Affinity Estimating is a technique many agile teams use too quickly and easily estimate a large number of user stories in story points. This is a great technique if a project has just started, and have a backlog that hasn’t been estimated yet, or in preparation for release planning.

Characteristics of agile affinity estimation:

1) Quick and Easy

2) Make decision fairly transparent and visible

3) Create a positive and collaborative experience rather than confrontational exercise in estimation session.

Participants of agile affinity estimation:

1) Product Owner of a project

2) Delivery agile Team

3) Scrum Master to facilitate

Various steps involved in affinity estimation are:

Silent Relative Sizing:

The product owner provides the user stories to the team and the agile team silently establishes the relative sizes of the user stories. The team arranges the stories in ascending order on a horizontal scale. It may also be done by re-arranging notes or index until the entire team is satisfied with the order. This step is performed “silently” as in mute-mapping, to keep the process quick and non-confrontational.

Editing the wall:

The team members edit the relative sizes on the wall. This step involves discussions between the product owner and the team and the later can optionally rearrange the order that was decided in the first step based on their relative discussion and decision.

Placing items into relative sizing buckets:

The items are placed in definite “buckets” which are labelled according to the estimation scale of choice. For example, the buckets can be labelled as Extra Small, Small, Medium, Large and Extra Large or it may be labelled based on a non-linear scale with story point values such 1, 2, 3, 5, 8 and 13.

Product owner challenge:

The product owner in this step may discuss the sizes with the team. If the team does decide to change the size of a story, they first remove it from the wall and then place it according to the revised size that they arrive at, based on discussions with the product owner.

Storing the data:

After the entire team finalizes the estimates, the data is stored and the affinity estimation is documented. After the completion of this step the process of affinity estimation is considered complete.

Cost / Budget Estimations

Two basic questions that in general anyone may ask are:

  • Where do project cost estimates come from?

  • How do I even get started creating a budget?
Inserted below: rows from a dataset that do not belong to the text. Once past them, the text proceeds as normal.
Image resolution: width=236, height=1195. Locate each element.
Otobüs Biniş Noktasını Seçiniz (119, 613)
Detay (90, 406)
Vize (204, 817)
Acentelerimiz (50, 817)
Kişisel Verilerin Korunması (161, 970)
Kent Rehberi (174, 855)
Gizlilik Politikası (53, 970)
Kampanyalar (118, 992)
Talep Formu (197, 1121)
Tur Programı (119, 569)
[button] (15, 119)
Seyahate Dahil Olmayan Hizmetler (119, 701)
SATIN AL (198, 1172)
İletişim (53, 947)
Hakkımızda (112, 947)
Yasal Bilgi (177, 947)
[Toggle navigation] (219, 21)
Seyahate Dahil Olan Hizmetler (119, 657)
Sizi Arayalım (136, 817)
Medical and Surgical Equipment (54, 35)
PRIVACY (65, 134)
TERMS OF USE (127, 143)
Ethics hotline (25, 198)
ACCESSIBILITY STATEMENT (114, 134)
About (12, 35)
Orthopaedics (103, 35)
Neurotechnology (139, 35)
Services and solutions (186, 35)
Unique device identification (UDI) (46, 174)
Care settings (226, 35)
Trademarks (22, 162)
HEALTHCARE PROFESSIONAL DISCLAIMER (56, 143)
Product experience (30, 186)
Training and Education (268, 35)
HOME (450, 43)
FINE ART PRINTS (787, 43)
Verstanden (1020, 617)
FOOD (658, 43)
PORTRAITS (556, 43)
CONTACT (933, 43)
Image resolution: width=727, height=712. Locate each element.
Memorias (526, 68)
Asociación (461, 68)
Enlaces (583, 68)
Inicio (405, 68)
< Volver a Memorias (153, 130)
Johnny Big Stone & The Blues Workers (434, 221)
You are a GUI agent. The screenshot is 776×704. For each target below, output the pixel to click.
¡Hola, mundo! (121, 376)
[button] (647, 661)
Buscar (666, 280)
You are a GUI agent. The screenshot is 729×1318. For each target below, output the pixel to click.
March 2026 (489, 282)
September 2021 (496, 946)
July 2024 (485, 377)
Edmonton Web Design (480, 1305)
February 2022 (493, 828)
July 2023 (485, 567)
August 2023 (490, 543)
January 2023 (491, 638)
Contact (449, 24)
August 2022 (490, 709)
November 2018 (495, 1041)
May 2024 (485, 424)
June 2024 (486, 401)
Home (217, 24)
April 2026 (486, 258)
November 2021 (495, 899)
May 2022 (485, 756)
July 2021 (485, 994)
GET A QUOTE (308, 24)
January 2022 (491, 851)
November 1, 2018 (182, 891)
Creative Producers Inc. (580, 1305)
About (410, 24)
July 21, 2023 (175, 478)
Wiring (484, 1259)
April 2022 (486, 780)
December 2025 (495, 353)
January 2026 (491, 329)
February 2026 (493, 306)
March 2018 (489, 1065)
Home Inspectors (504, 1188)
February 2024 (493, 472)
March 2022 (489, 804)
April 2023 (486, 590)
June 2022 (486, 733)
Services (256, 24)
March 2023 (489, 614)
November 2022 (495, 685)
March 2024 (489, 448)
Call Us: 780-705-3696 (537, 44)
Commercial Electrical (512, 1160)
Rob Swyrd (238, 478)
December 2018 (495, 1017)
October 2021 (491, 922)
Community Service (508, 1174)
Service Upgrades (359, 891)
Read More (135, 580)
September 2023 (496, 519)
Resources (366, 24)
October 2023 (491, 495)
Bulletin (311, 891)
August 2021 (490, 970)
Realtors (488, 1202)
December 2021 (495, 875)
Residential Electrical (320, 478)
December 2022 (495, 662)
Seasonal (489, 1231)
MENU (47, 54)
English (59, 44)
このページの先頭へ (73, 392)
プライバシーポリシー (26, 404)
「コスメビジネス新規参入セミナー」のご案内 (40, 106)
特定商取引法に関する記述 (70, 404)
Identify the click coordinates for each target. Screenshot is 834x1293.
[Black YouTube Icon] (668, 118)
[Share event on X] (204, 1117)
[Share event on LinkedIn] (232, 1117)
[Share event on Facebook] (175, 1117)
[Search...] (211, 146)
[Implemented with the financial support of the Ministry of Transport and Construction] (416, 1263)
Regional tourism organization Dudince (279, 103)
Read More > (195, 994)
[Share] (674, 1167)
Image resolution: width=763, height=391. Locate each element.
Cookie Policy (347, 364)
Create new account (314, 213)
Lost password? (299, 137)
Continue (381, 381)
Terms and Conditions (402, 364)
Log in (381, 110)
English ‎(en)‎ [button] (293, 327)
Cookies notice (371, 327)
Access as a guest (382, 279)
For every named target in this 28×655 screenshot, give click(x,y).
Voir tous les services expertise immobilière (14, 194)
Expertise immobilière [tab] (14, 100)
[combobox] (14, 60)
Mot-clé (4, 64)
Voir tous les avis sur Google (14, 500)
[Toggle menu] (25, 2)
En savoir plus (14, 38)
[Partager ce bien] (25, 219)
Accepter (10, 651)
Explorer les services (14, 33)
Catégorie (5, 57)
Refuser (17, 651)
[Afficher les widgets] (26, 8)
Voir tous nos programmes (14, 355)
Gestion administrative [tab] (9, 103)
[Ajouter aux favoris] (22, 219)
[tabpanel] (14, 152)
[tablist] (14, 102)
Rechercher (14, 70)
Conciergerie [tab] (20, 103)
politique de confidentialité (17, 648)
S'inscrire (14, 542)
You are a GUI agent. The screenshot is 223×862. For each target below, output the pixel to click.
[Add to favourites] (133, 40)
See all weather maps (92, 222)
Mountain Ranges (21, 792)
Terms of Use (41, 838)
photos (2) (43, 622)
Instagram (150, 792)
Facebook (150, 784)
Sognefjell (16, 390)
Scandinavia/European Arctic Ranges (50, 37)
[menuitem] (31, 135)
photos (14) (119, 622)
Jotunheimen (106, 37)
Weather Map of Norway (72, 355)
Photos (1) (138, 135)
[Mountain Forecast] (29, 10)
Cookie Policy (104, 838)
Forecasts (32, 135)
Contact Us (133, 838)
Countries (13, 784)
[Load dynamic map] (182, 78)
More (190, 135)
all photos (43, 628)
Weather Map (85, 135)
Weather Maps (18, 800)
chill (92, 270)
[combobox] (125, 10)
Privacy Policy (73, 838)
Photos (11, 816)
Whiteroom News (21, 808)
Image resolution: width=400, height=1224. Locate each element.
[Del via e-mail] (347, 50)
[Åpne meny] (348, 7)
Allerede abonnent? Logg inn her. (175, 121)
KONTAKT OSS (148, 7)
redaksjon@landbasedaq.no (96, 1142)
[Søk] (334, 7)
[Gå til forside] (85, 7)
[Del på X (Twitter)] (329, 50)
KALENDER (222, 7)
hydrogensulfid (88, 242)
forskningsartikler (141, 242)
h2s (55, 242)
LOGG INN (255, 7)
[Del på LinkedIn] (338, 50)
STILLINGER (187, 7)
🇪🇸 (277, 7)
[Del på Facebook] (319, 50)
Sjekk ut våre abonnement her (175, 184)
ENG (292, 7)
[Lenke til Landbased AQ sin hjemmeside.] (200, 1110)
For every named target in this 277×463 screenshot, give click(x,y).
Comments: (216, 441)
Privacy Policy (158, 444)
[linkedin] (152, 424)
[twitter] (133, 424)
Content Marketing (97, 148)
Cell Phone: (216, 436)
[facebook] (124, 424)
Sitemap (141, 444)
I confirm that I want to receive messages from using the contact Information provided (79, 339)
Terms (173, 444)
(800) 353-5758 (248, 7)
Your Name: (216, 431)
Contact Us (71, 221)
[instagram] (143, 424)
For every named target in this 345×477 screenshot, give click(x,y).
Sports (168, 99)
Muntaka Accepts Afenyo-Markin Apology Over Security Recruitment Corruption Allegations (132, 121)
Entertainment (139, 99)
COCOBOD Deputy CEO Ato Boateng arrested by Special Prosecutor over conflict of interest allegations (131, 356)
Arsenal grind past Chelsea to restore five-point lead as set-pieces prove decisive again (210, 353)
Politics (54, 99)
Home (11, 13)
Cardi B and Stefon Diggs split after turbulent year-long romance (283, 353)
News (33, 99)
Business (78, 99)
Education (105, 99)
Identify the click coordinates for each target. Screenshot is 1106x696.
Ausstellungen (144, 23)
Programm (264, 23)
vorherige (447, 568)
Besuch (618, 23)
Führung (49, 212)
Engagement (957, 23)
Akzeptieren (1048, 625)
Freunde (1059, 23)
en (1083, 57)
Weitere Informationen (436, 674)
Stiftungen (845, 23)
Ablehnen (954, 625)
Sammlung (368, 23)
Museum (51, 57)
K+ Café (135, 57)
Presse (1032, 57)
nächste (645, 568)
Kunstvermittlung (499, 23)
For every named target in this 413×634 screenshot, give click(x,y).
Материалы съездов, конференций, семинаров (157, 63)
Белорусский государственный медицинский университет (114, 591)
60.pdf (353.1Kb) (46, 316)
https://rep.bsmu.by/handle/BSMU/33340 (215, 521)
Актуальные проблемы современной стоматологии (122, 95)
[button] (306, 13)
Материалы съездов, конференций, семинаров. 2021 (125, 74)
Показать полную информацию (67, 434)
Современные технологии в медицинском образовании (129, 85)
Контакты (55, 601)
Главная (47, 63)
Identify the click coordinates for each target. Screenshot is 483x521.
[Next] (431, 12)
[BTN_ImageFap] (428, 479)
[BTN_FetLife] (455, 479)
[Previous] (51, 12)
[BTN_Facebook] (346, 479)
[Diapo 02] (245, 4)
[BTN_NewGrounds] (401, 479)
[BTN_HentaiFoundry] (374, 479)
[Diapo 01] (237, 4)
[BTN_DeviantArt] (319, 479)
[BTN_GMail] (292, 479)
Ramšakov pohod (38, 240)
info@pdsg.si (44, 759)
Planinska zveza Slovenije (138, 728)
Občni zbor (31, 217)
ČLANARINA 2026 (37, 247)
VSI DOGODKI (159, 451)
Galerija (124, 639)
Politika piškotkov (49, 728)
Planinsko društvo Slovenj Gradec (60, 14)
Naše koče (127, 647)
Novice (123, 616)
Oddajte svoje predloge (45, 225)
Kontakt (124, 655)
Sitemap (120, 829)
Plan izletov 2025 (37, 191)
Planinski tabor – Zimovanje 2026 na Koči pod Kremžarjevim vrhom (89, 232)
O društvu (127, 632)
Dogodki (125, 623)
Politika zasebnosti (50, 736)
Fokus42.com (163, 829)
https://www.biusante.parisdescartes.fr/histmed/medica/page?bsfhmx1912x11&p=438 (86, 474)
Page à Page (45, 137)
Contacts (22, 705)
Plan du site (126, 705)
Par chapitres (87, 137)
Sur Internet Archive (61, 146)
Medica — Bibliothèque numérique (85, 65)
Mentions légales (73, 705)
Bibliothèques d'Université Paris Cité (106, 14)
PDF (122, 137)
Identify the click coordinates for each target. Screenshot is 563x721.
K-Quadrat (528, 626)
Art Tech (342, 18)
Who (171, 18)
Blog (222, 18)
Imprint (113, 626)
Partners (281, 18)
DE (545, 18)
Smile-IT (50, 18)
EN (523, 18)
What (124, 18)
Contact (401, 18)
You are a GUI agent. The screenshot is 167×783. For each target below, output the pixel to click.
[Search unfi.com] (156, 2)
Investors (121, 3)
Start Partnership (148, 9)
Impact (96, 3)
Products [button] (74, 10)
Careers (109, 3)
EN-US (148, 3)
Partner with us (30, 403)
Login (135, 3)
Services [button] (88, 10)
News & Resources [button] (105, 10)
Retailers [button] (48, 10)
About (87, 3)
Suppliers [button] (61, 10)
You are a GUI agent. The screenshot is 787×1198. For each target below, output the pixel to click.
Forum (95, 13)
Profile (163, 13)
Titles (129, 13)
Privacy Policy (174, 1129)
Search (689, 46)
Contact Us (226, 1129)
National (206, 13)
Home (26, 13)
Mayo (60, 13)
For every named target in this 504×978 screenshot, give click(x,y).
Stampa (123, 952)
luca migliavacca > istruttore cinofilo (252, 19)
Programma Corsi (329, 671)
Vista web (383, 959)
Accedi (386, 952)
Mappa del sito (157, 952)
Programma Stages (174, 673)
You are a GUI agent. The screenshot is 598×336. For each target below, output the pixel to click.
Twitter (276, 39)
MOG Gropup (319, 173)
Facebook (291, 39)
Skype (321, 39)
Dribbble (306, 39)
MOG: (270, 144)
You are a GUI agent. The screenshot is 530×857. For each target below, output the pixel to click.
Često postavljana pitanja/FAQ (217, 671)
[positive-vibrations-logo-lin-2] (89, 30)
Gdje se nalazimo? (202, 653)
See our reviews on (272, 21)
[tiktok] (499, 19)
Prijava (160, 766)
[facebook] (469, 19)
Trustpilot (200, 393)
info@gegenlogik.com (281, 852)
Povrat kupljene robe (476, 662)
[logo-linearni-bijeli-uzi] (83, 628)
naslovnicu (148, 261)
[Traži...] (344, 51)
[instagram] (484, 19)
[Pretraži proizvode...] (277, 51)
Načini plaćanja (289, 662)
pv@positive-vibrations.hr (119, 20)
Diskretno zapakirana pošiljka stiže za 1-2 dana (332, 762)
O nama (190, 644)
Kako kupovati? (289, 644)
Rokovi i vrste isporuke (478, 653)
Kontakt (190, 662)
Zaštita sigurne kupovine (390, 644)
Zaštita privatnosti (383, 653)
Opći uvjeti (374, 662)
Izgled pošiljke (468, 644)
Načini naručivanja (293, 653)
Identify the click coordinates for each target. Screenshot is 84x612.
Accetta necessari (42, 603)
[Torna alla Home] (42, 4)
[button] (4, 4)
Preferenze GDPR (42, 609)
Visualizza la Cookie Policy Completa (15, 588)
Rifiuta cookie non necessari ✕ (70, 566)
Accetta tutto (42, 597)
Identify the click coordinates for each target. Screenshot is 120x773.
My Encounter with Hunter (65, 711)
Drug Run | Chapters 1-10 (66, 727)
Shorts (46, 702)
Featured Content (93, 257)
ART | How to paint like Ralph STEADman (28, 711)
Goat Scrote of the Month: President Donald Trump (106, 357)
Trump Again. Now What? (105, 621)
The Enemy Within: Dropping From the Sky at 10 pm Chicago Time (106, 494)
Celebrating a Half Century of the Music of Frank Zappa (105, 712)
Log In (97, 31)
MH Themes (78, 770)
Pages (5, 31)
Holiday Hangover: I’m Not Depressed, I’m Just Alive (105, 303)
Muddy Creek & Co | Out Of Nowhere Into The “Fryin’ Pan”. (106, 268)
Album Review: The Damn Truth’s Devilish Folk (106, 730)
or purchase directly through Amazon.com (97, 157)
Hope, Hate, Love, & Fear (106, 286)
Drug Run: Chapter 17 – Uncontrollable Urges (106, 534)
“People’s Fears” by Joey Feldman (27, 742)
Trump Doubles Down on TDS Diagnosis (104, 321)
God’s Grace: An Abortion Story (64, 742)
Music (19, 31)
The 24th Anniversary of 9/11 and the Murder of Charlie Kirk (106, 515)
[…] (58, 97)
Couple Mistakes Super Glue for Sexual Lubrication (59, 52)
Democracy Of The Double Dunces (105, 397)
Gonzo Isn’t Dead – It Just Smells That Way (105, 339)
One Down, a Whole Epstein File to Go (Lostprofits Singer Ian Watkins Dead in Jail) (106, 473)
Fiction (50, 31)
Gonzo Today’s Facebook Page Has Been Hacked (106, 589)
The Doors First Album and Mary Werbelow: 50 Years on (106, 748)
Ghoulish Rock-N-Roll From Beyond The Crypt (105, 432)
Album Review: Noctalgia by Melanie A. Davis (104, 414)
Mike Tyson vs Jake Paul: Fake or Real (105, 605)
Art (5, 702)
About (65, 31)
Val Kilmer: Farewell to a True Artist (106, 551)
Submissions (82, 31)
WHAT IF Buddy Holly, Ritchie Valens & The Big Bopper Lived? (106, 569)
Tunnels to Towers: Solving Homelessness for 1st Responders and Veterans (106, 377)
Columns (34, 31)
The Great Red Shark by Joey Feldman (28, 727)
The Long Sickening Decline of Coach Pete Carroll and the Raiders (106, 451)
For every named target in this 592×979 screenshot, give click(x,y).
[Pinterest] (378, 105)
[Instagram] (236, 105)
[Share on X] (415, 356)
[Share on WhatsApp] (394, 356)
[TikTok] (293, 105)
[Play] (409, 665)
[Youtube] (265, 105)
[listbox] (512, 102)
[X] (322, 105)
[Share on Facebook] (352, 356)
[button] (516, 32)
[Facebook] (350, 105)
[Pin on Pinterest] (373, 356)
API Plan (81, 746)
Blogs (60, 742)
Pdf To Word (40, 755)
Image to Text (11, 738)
The budget is the financial presentation of major cost categories specified by the sponsor. The purpose of an estimate in the corporate world is to enable the sponsor to set aside a budget for the entire initiative, not just the current iteration. This estimating task is also not that baffling, either. As iterations are time-bound, entire projects are both time-bound and cost-bound. The client sets the budget that regulates the features that will be included in the project. In agile world, team starts with the sponsor's available budget and then determines what can be delivered within that budget. Cost budgets allocate portions of the total to individual tasks. Than based on team velocity we calculate budget allocated in each iteration

• Example: 7 team members working at a billable rate of $500/day.

It is estimated that the project will need 20 iterations to complete with 10 days per iteration.

What is the cost of the project?

• Cost per engineer for 10 days = 10 * 500 = $5000

• Cost per iteration = per engineer cost * number of engineers

• = $ 5000 * 7 = $ $35, 0000

Total Cost = $ 35,000 * 20 = $ 700,000

Conclusion

There are three main concepts you need to understand to do agile estimation. Estimation of Size gives a high-level estimate for the work item, typically measured using a neutral unit such as points. Velocity tells us how many points this project team can deliver within an iteration. Estimation of Effort translates the size (measured in points) to a detailed estimate of effort typically using the units of Actual Days or Actual Hours. The estimation of effort indicates how long it will take the team member(s) to complete the assigned work item(s). Estimation cannot be made perfect. Smaller items are easier to estimate than larger items. Taking more time does not always mean that estimates are more accurate. Estimation errors do not cancel, but accumulate. The process must take uncertainty into account. Discussion of high-low results forces assumptions, issues to surface.